Zenith Aircraft Company

Turbine Power
Garrett JFS 100-13A

Scott Ehni of Texas, a skilled craftsman, sent us the following photos and details about his unique powerplant for his scratch-built Zenith projects.  Scott has built a Zodiac CH 601 and also a STOL CH 701 which he recently flew with the turbine installation.  

Visit Scott's page on Zenith.Aero to view the latest updates, including video clips and photos: zenith.aero


From Scott Ehni (Texas):

"The powerplant is a Garrett JFS 100-13A Turboshaft engine.

"The BHP at an output speed of 3100 is 90 HP minimum. Fuel is jet-A. The used engines run around $3800 and probably the same to make a full top of the line conversion. We are currently working on a conversion that includes an accessory drive and most importantly a new dual exhaust to address the gearbox temperature and fuel use problems inherent to this engine. 
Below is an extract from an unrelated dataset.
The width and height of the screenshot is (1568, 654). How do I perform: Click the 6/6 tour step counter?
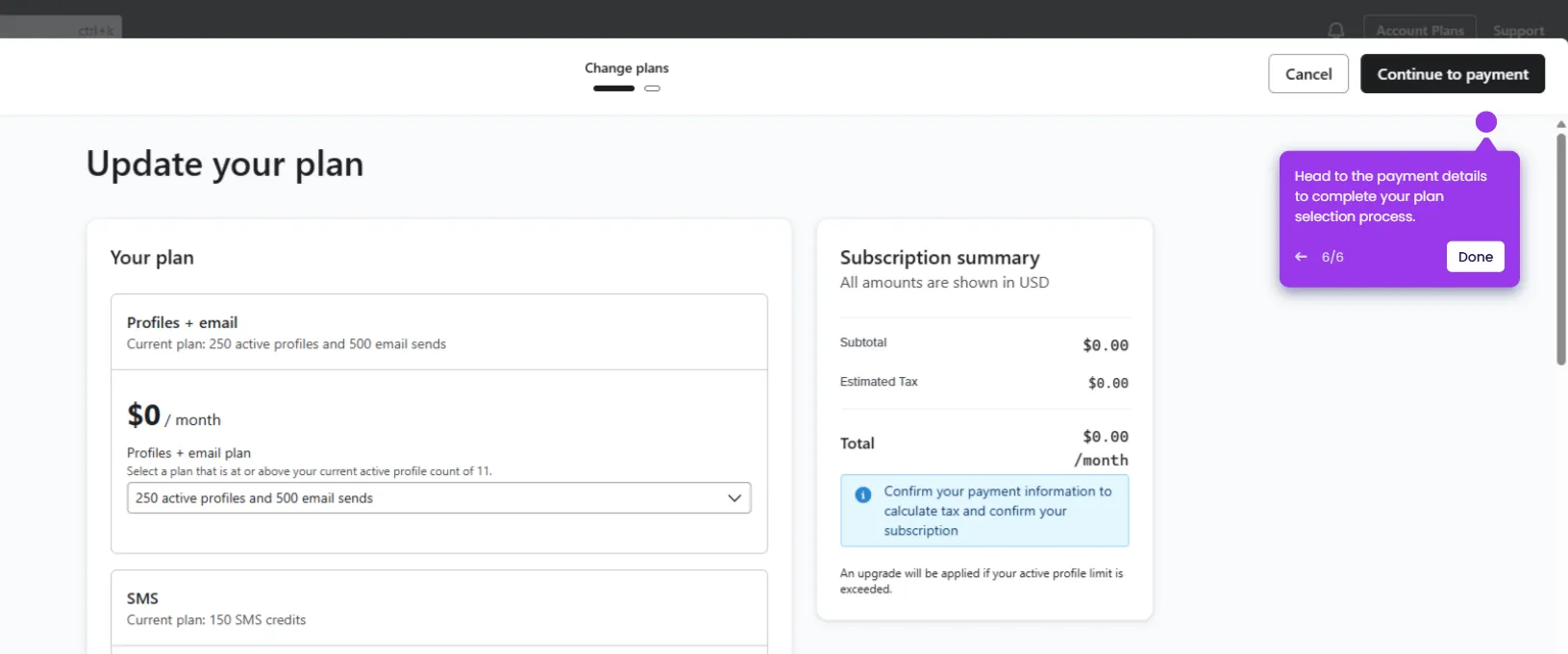[x=1332, y=257]
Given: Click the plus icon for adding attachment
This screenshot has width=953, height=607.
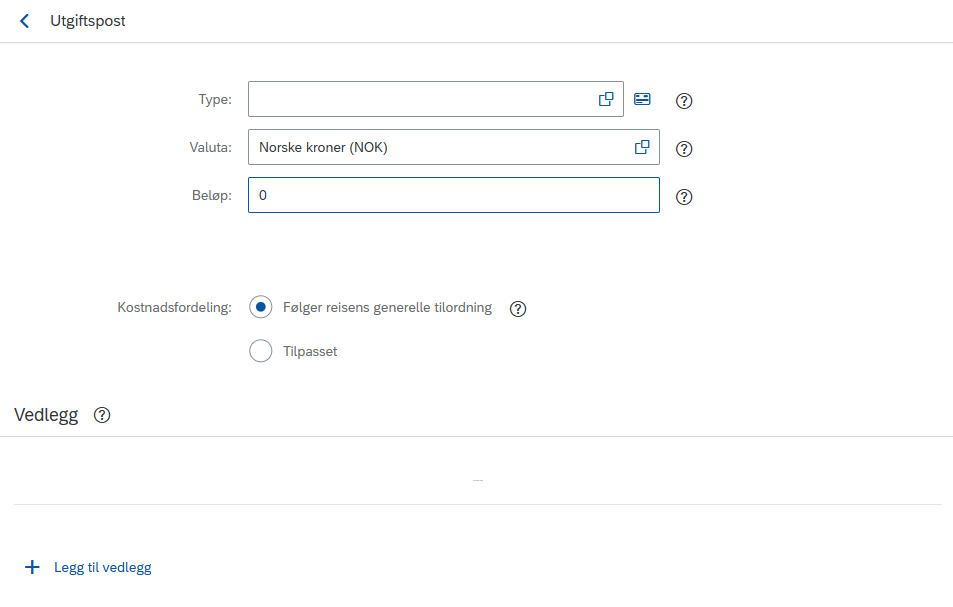Looking at the screenshot, I should (32, 568).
"The entire engine package weighs 140.lb firewall forward but what you gain you will have to carry in fuel as the stock engine burns around 12 GPH at cruise.  We expect the new exhaust to have a large impact on that figure. I am running an NSI CAP-140 three blade 68" dia.prop. 

"I will keep you updated..."


STOL CH 701 firewall-forward installation (2/06)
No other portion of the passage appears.